Thursday, September 1, 2016
Quarry life in early autumn
Today's Guardian Country Diary is about autumn gentians and heather bees in a Weardale quarry.
Weardale is a valley full of old mines and quarries, mostly legacies of the lead industry and quarrying of the Great Limestone. Most of these are now worked-out or abandoned, like this one near Hill End at Frosterley.
From a distance it looks a bleak place, but when you take a close look there are some fascinating plants and animals here.
The bottom of the quarry is flooded, with a shallow lake and islands in the centre, surrounded on the north side with weathered rock spoil tips ...
..... and the vertical rock walls are being colonised with plants and even rowan trees.

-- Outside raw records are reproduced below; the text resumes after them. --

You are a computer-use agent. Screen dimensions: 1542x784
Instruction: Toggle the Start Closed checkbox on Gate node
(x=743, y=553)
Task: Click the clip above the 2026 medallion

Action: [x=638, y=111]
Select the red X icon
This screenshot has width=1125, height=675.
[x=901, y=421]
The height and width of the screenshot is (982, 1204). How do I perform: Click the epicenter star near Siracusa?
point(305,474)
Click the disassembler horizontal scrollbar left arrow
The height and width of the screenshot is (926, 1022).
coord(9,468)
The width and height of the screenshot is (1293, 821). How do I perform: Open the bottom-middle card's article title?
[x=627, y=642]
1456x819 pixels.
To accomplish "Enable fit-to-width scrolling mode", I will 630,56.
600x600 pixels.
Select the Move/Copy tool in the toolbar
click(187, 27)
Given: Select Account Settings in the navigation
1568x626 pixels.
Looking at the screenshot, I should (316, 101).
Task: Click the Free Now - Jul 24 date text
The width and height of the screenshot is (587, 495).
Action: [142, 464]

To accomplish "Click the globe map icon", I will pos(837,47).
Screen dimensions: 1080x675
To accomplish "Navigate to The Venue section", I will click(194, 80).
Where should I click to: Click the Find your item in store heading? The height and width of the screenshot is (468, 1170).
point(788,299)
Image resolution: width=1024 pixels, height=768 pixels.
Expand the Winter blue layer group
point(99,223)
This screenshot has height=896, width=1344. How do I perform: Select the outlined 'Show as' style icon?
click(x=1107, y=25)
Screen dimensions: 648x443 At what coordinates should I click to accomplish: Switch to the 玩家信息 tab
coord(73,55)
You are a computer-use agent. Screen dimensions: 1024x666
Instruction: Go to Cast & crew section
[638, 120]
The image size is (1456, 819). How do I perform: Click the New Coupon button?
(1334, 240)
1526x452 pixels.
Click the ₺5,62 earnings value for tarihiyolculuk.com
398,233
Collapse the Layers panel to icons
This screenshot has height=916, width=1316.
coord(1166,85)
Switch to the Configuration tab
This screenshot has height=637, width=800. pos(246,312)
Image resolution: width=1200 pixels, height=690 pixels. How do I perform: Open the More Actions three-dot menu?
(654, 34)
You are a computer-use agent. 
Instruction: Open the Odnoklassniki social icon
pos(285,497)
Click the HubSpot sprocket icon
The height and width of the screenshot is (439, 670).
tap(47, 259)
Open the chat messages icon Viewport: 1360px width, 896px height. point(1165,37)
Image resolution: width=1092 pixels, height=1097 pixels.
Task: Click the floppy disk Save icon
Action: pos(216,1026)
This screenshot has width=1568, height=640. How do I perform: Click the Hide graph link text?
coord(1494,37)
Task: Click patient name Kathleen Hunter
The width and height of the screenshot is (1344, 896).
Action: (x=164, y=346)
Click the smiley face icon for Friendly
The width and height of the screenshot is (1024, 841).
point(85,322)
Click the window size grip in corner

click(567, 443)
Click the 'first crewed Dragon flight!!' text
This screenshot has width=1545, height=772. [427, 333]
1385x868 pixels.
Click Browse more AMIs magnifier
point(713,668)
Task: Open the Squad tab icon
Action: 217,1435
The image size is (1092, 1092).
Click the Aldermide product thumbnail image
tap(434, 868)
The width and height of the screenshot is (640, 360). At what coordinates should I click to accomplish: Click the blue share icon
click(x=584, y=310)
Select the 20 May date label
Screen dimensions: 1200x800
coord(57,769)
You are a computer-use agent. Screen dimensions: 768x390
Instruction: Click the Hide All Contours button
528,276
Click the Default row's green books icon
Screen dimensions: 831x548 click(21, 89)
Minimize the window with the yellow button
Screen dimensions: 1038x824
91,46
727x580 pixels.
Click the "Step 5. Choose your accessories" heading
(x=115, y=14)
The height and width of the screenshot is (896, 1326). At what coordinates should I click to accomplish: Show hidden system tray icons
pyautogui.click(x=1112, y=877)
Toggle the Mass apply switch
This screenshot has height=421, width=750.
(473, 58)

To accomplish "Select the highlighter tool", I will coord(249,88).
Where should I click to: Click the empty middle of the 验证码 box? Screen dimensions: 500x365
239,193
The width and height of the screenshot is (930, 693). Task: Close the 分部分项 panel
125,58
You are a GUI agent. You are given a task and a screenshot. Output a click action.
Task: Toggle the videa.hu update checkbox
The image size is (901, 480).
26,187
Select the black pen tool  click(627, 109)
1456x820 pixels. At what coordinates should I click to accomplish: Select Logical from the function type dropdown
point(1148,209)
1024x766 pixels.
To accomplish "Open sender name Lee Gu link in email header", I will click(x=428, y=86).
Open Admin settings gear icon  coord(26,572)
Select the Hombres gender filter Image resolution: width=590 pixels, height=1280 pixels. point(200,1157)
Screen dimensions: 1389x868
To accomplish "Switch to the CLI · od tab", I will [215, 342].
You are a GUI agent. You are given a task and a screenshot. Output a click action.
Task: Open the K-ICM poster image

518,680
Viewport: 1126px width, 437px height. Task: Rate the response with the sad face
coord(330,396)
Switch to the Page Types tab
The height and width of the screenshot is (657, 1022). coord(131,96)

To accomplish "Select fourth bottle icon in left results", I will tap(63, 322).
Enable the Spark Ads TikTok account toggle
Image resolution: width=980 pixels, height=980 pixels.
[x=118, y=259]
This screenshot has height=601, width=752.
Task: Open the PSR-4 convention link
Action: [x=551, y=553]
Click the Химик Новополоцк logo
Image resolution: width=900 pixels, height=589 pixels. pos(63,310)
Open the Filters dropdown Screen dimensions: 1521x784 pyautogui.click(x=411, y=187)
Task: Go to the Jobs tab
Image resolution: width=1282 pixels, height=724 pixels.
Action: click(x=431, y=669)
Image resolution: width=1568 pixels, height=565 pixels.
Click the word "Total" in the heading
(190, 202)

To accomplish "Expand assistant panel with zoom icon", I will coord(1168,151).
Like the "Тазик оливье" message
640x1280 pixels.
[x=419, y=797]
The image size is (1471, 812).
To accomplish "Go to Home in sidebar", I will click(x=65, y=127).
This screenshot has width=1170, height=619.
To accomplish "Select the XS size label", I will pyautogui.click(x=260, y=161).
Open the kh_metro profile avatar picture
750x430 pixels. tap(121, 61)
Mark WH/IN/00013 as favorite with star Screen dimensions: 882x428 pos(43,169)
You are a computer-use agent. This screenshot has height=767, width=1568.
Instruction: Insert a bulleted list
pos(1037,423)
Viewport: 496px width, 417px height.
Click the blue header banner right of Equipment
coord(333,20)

In autumn the thin turf that covers the weathered spoil tips is covered with a tapestry of small flowers, like this eyebright and ground ivy .....
.... and this wonderfully fragrant wild thyme. Everything that's more than about one inch high is grazed off by rabbits, except for ....
... a fabulous display of autumn gentians Gentianella amarella.
Rabbits must find these distasteful because in late August there are thousands of them in flower, unmolested.
The short calcareous turf, well-drained and with most of its nutrients leached away by rain, seems to suit this delightful little plant.
The quarry's other autumn speciality is its colony of heather bees Colletes succincta. These little bees are slightly smaller than a honey bee and each digs its own nest tunnel in the terraces of earth that build up where sheep make regular tracks across the spoil heaps. The bees excavate individual tunnels, where they lay their eggs and provision them with heather pollen, but they nest colonially.
This colony has several hundred individuals, whose nest tunnels are sometimes just a few inches apart.
Smart-looking little bees, with their ginger furry thoraxes and striped abdomens.
These bees are only around for about 3-4 weeks in late summer, when the heather comes into bloom. Their first priority is to mate and the males patrol just a few inches above the ground, intercepting the females when they come within reach. Sometimes several fall to the ground, locked together in a ball of wings and legs.
After mating the bees shuttle backwards and forwards to the heather moorland, in this case several hundred metres distant, to collect food to feed their brood when they hatch from the eggs, then cap the tunnels. Autumn rain washes away their little spoil heaps of excavated soil and all trace of them disappears.
Just a few weeks in the sun, then the rest of their life cycle is spent underground.